Демьян повернул свое слепое лицо в сторону леса, будто чувствуя исходящий из чащи холод.
— Лес... принял дар. Не сразу. Сначала стих ветер, и замерли птицы. Потом из-под корней дуба пополз туман, холодный и живой. Он обвил Огнедара, и мальчик не испугался, только смотрел на меня, и в глазах его читалось одно лишь недоумение. А потом... он просто растворился в этом тумане. И я остался один. Сначала ничего не изменилось. Я ждал. Год, другой. А потом понял, что не болею. Что годы не берут меня.
Он горько усмехнулся, и звук этот был похож на сухой треск ломаемой ветки.
— А потом я начал слепнуть. Не сразу. Сперва мир стал мутным, краски поблекли. С каждым десятилетием пелена на глазах сгущалась. Я думал, это плата за бессмертие — нести его в вечном мраке. Но нет. Это была расплата. Камень той вины, что я взвалил на свою душу, давил не только на сердце, но и на глаза. И я ослеп. Полностью. Чтобы не видеть плодов своего деяния.
— И он... Огнедар... — прошептал Демьян, и его пальцы вцепились в посох. — Когда я впервые ощутил его присутствие после Превращения, это была не печаль. Это была ненависть. Холодная, острая, как зимний ветер. Он стоял там, в чаще, и вся его сущность, каждый шорох листвы, каждый скрип ветки, исходящий от него, кричали мне об одном — о ненависти. Он ненавидел меня за тот выбор, что я сделал за него. За то, что я отнял у него солнце, людей, обычную жизнь... и подарил вечность в зеленом мраке. Он стал Лешим — хозяином чащи, ее душой и ее стражем. Но и его тюремщиком. И я... я его первый узник. Он не пускает меня в свой лес дальше порога. Он позволяет мне жить здесь, на краю, сторожить эту границу, напоминая собой о том, что я натворил. Он ненавидит меня уже триста лет. И я... я не могу его винить. И не могу ничего исправить. Лишь сидеть здесь, слепой и бессмертный, и чувствовать, как его ненависть овевает мое лицо, словно дыхание самой чащи.

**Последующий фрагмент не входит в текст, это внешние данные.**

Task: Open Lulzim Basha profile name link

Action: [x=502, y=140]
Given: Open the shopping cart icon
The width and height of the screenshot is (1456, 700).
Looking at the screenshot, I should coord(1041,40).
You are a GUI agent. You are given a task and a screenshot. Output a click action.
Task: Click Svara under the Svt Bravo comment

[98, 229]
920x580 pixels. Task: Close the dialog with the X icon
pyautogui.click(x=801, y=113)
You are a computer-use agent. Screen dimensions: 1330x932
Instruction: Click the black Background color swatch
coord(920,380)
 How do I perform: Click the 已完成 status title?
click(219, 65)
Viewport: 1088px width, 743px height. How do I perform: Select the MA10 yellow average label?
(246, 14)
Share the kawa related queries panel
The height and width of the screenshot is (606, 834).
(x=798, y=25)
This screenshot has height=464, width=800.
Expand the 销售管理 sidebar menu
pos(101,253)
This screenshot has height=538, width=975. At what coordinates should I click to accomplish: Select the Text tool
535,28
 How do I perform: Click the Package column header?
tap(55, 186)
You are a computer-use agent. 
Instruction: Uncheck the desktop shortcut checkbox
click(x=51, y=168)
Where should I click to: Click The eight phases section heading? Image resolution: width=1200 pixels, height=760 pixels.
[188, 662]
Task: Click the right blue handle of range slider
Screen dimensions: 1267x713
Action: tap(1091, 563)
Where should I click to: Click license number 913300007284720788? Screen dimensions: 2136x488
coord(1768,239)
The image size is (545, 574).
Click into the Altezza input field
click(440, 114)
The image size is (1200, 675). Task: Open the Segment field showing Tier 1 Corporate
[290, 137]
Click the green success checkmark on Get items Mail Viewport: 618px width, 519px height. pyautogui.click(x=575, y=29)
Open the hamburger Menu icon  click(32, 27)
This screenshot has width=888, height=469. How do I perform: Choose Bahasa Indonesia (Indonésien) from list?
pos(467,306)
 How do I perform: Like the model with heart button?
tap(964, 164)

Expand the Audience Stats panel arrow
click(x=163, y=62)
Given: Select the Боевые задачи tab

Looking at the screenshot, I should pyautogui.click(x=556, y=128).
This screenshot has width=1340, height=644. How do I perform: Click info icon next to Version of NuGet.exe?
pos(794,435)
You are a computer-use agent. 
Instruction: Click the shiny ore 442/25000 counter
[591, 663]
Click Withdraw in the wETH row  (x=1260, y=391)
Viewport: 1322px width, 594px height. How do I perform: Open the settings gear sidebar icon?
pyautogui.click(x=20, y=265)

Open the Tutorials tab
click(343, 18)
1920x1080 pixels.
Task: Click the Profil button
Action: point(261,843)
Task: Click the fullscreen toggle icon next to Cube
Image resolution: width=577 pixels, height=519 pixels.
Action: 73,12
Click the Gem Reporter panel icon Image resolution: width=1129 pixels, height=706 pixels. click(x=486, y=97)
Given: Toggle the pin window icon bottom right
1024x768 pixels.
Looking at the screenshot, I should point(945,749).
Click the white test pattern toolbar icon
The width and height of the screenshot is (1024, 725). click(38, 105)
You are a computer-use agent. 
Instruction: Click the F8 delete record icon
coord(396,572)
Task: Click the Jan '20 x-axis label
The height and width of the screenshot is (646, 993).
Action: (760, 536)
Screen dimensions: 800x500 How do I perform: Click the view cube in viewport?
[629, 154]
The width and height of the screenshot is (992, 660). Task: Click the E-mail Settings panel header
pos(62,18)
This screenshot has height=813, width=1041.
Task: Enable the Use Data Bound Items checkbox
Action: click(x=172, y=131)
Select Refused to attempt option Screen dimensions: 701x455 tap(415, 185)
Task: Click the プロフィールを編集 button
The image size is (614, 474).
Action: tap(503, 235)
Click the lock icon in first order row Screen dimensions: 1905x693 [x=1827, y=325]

История повисла в воздухе, незаконченная, как незаживающая рана. Демьян сидел, сгорбившись, и казалось, тяжесть трех столетий давила на его плечи с новой, невыносимой силой. Он не плакал. Слезы были роскошью, которую он давно себе запретил.
Тишина после его слов была густой и тяжёлой, как смола. Даже костёр горел теперь беззвучно, поглощенный мраком признания. Егорий не шевелился, но его молчание было красноречивее любых слов. Оно впитывало в себя боль, излившуюся из старого, израненного сердца.
Искра, лежавшая у ног Демьяна, тихо вздохнула, и её горячее дыхание обожгло его костлявую руку. Буран, с другой стороны, придвинулся чуть ближе, и ледяная прохлада, исходившая от него, была не резкой, а мягкой, как успокаивающий компресс. Они, существа стихий, понимали язык страдания без слов.